**EXCERPTED TEXT:**
---*---

Hyperparameters seem pretty random.
Quality drops off with one head or too many heads. Question below about what the best saturation is?

Attention Visualizations

These are incredible helpful and informative for giving an intuative understanding; although I'm sure that this is not always as helpful - some attention is probably dumb?

My Broken Understanding

Here’s how this all works:

Encoding

If you have a sentence like: “The cat and the hat”
First, every word gets turned into a vector, so you get [v_the, v_cat, v_and, v_the, v_hat]
Then, every word gets positionally encoded - so like tagged with a “first in the sentence, second in the sentence, …”
Then, “self-attention” is applied. This effectively is where every vector (aka every word) gets to look at all the other words in the sequence and see how “relevant” they are to it.

This is the fundamental break through. So for example, the first word “the” - there might be a part of the network that learns to pay attention to the “article / following noun” rule. And so when it goes through that part of the network, v_the would pay a lot of attention to v_cat.

This gets put through some non-linearity as well as some normalization. This is pretty simple to understand - just make everything nice and plesant.
Loop this a bunch of times. So keep paying attention, and then normalizing, etc.

The steps above are the “encoder”. They turn the original input into like a “representation” of the original sentence, where you can think about as having a) the meaning of the words, but also b) the position of the words, and c) the “attention” that each of these words pay to eachother. The “attention” is best understood as some learned semantic properly… like the “article / following noun” rule! But it might also be other things that we don't understand but the computer has learned is effective for them!

Decoding

Ok, so we have a good representation of the input sentence. But we want to generate an output. How do we do that?

First, start with an empty output sequence.
Then, do some attention on the output sequence alone.
Then, do attention on it, along with attention on the input encoding (this I do not understand very well...)
Normalize and loop this a bunch of times as well
Somehow, you get the distribtion over the output tokens out of this. Thinking about the type here, it must be a probability distribuion over the tokens in your grammar... so it's like a vector of size of your grammar?

Questions:

What does it meant to have the input encoding as well as the output encoding being fed into the same attention network really mean?
What is the type of the output of the decoder? Feels like it's a vector the size of your # of tokens - but how do we actually get from that to your
What is all this obsession with the masking output tokens so they don't incorrectly get access to data they shouldn't? I don't really get where this enters in, or why such a big deal is made out of it.
How the hell is it possible that learned positional embeddings are actually not better than that insane sin function stuff? I don't get it.
What is the optimal amount of data to "saturate" a given architecture. Like, one head is not the best, but you can also have too many heads. So what's the best?
How does the tensor2tensor approach actually relate to the chat bots? Like, I can easily imagine how you get this to generate the next work. But then are there Input and Output encodings in this case? Presumably yes, but I need do some thinking about this.

Some Ideas

"neighborhood of size r in the input sequence centered around the respective output position." -> you could also imagine allowing the model to learn the size of r, potentially. This is a little weird to imagine. Do you need to add something to the loss function about execution speed?
More generally, I'm really interested in evolving model architectures. Where the loss function takes into account the runtime of the model, or something like that? Idk, random idea.

References to Read:

Previous state of the art:
- Long short-term memory
- Generating sequences with recurrent neural networks.
- Learning phrase representations using rnn encoder-decoder for statistical machine translation.
Adam: A method for stochastic optimization.

---*---

**SUPPLIED MATERIAL:**

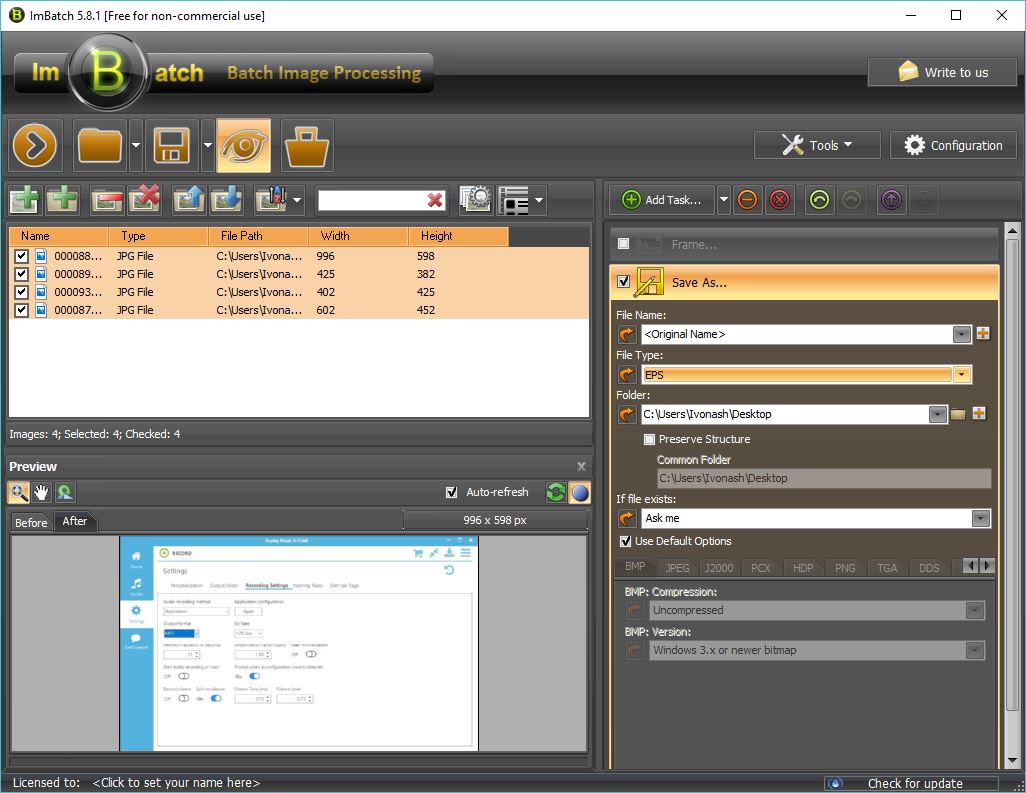This screenshot has width=1026, height=793.
Task: Click the purple up-arrow task icon
Action: [x=892, y=200]
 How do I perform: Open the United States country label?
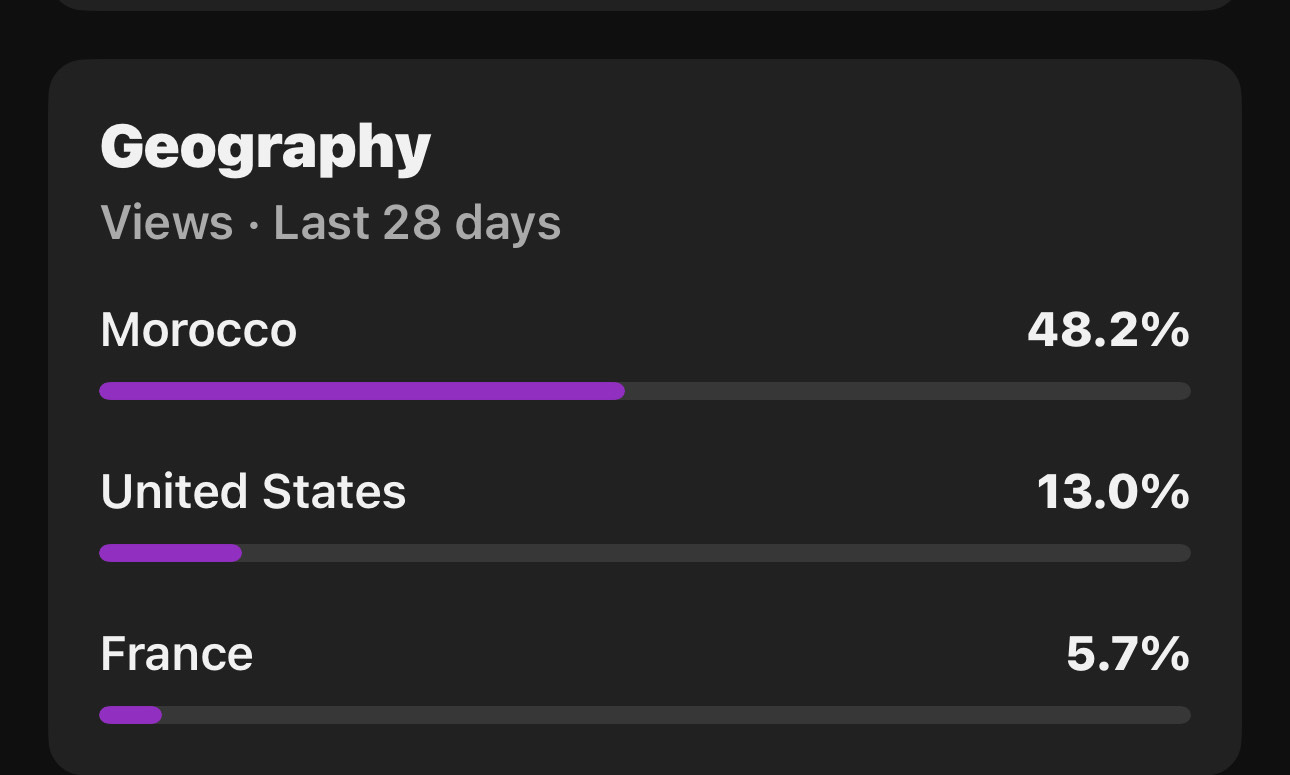point(253,492)
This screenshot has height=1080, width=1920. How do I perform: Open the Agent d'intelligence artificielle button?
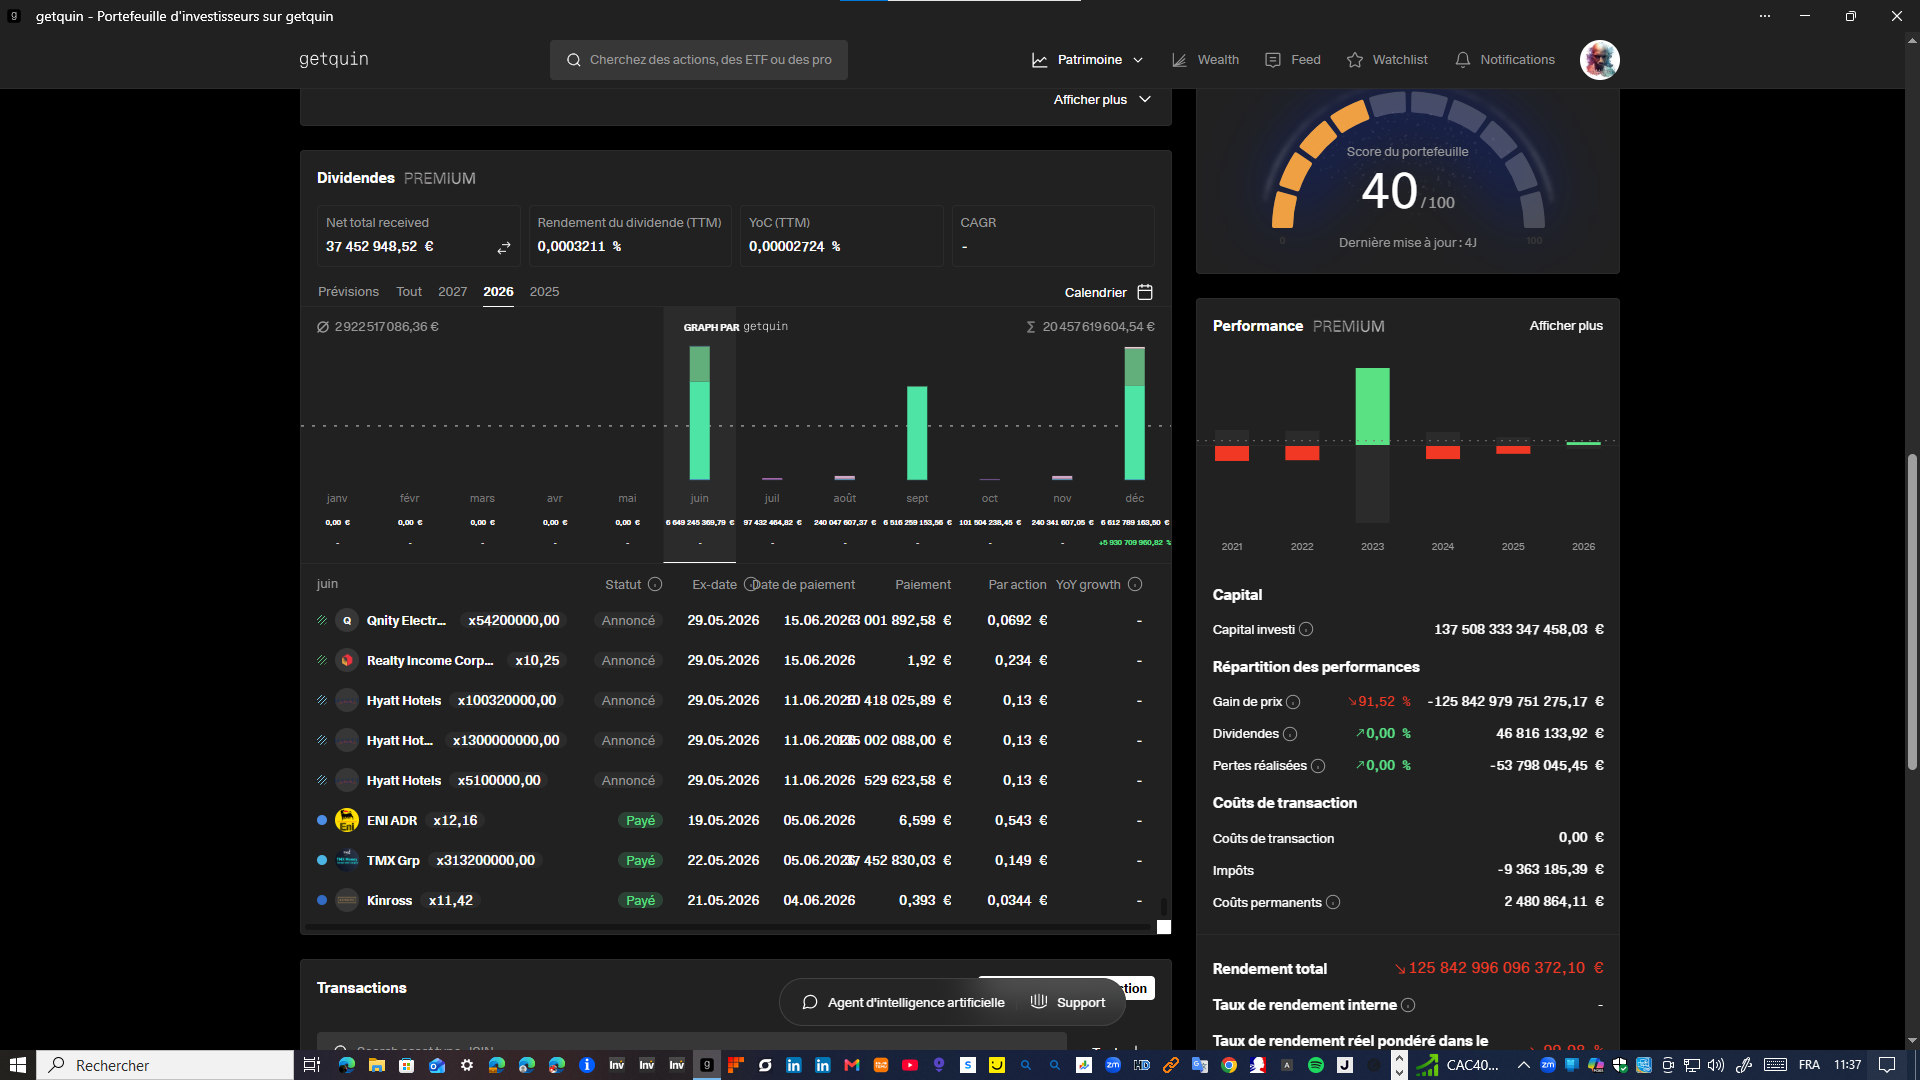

---*---

**EXERCISES TO COMPLETE:**
A - From the attention notes, copy the passage that runs from "The steps above" up to and including "empty output sequence.".
B - In the attention notes, what is the first step of decoding?

**REPLIES:**
A -
The steps above are the “encoder”. They turn the original input into like a “representation” of the original sentence, where you can think about as having a) the meaning of the words, but also b) the position of the words, and c) the “attention” that each of these words pay to eachother. The “attention” is best understood as some learned semantic properly… like the “article / following noun” rule! But it might also be other things that we don't understand but the computer has learned is effective for them!

Decoding

Ok, so we have a good representation of the input sentence. But we want to generate an output. How do we do that?

First, start with an empty output sequence.

B - Start with an empty output sequence.